- Episode no.: Season 3 Episode 2
- Directed by: Pamela Fryman
- Written by: Chris Harris
- Production code: 3ALH02
- Original air date: October 1, 2007

Guest appearances
- Enrique Iglesias as Gael; Nikki Griffin as Lindsay; Darryl Sivad as Officer Roque; Damon Gameau as Australian Backpacker;

Episode chronology
| ← Previous "Wait for It" | Next → "Third Wheel" |
- How I Met Your Mother season 3

= We're Not from Here =

"We're Not from Here" is the second episode in the third season of the television series How I Met Your Mother and 46th overall. It originally aired on CBS on October 1, 2007 and was directed by Pamela Fryman.

== Plot ==
Future Ted narrates that Robin needed time away following their break-up and enjoyed her vacation with Gael, saying she felt up-tight in New York. Back in the bar she claims to be a different person, but Barney says Robin is still the same, adding that she will realize this and dump Gael soon.
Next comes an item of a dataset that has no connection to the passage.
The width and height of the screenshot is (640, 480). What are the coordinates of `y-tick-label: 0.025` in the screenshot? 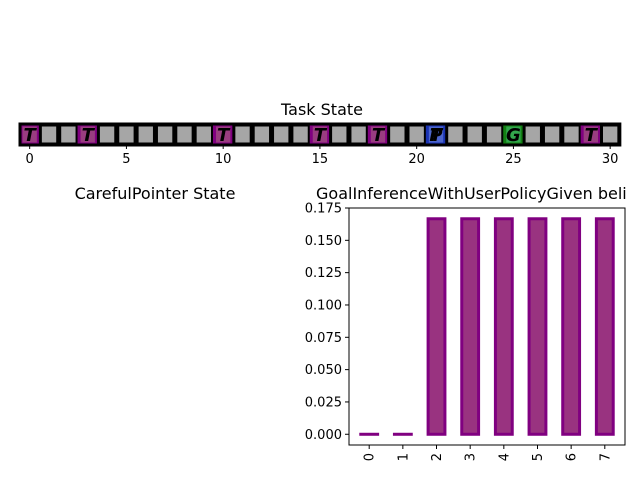 It's located at (324, 402).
Lamenting how easy it is for Gael to get women simply by being from out of town, Ted and Barney decide to pose as tourists outside MacLaren's and they strike up a conversation with two passing women, Colleen and Lindsay. The women agree to show them around town the following day and Barney suggests they meet outside MacLaren's, but Colleen and Lindsay say it is a lame bar. Ted tries to defend his favorite watering hole without revealing he is a New Yorker. To Ted's dismay, Colleen and Lindsay take him and Barney to a potato restaurant. When the women go to the bathroom, Ted complains about them being lame but Barney convinces Ted to continue with the plan and the women decide to take Ted and Barney to a friend's party. On the cab ride there, Ted questions where they are going and is terrified to learn they are heading for the South Bronx. His fears are confirmed as they end up giving descriptions to the police of three guys who have apparently mugged them. Back on the street, Ted and Barney are invited back to Colleen and Lindsay's place but Ted finally snaps when he finds out that they are actually from New Jersey. Ted chastises the women about not being from New York and derides New Jersey due to his deep seated hatred for the state. He tells them to go home, which they do by getting a ride from the police officers that interviewed them, but said officers also abandon Ted and Barney since one of them was born in Newark, New Jersey.
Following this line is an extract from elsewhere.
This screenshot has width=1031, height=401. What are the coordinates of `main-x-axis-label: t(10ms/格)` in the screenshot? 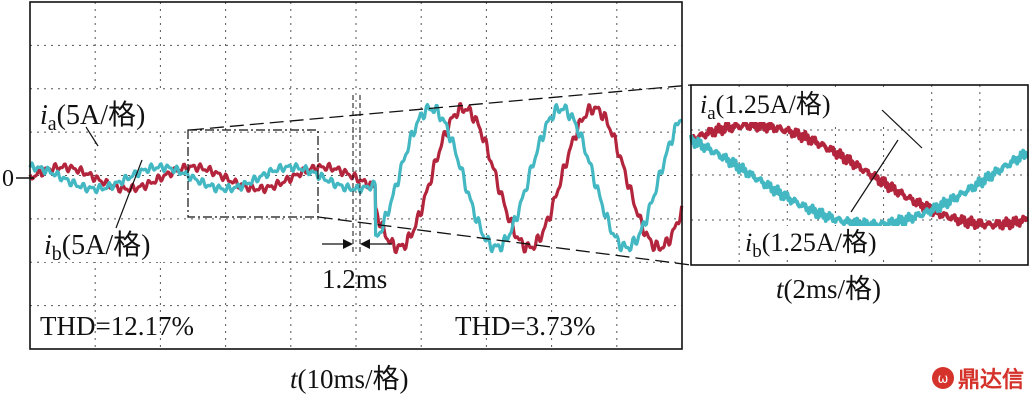 It's located at (350, 379).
Lily asks Robin how things are going with Gael and Robin reveals she has become annoyed with things at home that she loved on vacation, such as being hand-fed her food by Gael (dropping spaghetti on her sofa) and him sweeping the table clear to make love to her (breaking her laptop). Robin tries to go with the flow, but when Gael invites some strange Australian backpackers to stay with him and Robin indefinitely, it results in Robin unknowingly eating a marijuana-laced blueberry muffin that one of the backpackers had baked, causing her to say some inappropriate things on the air at her news anchor job. Awoken one night by the sound of bongo drums, Robin confronts "vacation Robin" in the living room who tells her that she has lost her way since coming home. Robin retorts by saying that her vacation self is boring, lame, and getting sand everywhere. As the two are about to kiss, Robin is really woken by drums and finds the group of travelers playing in the living room. She finally gets rid of them by brandishing her gun, but the shouting wakes Gael and Robin tells him they have to break up. Barney toasts the return of the real Robin while she mentions that "vacation Robin" popped up in her dreams again and managed to seduce her.
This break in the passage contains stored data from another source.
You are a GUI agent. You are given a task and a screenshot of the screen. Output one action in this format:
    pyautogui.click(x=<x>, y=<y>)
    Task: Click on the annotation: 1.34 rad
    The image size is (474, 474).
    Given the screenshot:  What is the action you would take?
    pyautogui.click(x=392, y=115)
Meanwhile, Lily and Marshall begin putting together their "death folders" containing useful information should either of them die, which includes a letter to the other, but Marshall is nervous about writing his letter to Lily. He pours his heart (and tears) out over many pages, and once finished, he decides to read Lily's letter to him and is angry to discover it is not as heart-felt as his, instead containing information on her teacher's pension and a reminder to cancel Vogue. Marshall argues with Lily over her loveless letter, resulting in their first fight as a married couple. When he asks her why she could not write a love letter like he did and Lily states it is because she cannot bear to think about not being with him, and that he would just open the letter and read it as soon as she has finished writing anyway. Marshall promises he will not, so Lily agrees to write her letter, but Marshall asks her to make the letter "dirty" and slip in some Polaroids. In November 2029, an older, balding Marshall opens the letter in his office to find Lily busting him both in writing and in her older, alive form for reading it too soon. When Marshall says Lily also broke her promise as there are no naked pictures for him; Lily says she will take some photos – but Marshall does not want them anymore, which offends Lily and sparks an argument.

== Critical response ==

- Donna Bowman of The A.V. Club rated the episode C.
- Staci Krause of IGN gave the episode 5.9 out of 10. This episode received the lowest rating from IGN from all of season 3.